§ Given problem A
In the comment thread about the Clarksville development site, which family was invited to be part of the development at the beginning of the process?
§ Given problem B
Continue the comment thread about the Clarksville development site, starting right after its last line.

§ Provided passage
Seriously, half a brain in Annapolis?

Bob O said...

Green hotel? Why would I leave my three acre farmlet to go there?

Hmmmm.... You got me going.

Jim said...

And boy do I love going to Tysons Corner, the mother of all walkable, pedestrian-friendly environments. Good thing I only have to get there a few days a week.

I've lived in Clarksville for 10 years--in Howard County for close to 20--and I'm happy that someone with local roots was chosen to develop this very valuable site. At the beginning of the process, the Kendalls were invited to be part of the development. Sounds like that probably won't happen. However, a hotel use sounds "interesting", to say the least. Where will the demand come from, without more broadly-based amenities (McD's, Ruby Tuesday)???

Trevor said...

§ Raw data
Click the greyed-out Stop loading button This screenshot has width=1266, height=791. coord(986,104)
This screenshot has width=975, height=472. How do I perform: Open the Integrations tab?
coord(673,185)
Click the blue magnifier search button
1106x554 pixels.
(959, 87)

§ Answer A
The Kendalls

§ Answer B
Bob, you said Clarksville and Columbia are different demographically. You couldn't be more inaccurate with that statement. A large portion of River Hill has a Clarksville mailing address, and a large portion of Clarksville's residents pay the CPRA, vote in Village Board elections and are "Columbians." The Gateway School site is directly across the street from the River Hill Village Center, and walking distance from thousands of Columbians. People forget River Hill, but it is just as much Columbia as Wilde Lake, Long Reach, Dorsey Search or Kings' Contrivance.

Now do we have the money to invest in "green" tech? That is an interesting question. I will tell you that the River Hill Village Board is starting to look at forming a master-plan for the 108 corridor, which may or may not involve "green" planning. The board is waiting to hear what comes of the Gateway School site just like everyone else. It will be interesting to see what happens.

Bob O said...

Trevor, thanks for the informative correction. I appreciate it. You seem to know what you're talking about, so a couple of quick questions.

1. Was Clarksville part of Rouse's original plan for Columbia?
2. Do you think Howard County should offer property tax reduction incentives for homeowners who install "green" technologies in their homes?

These aren't leading questions. I'm actually interested in knowing the answers. Thanks. And thanks for using a real name...I'm getting a bit leery of that guy named "Anonymous."

Anonymous said...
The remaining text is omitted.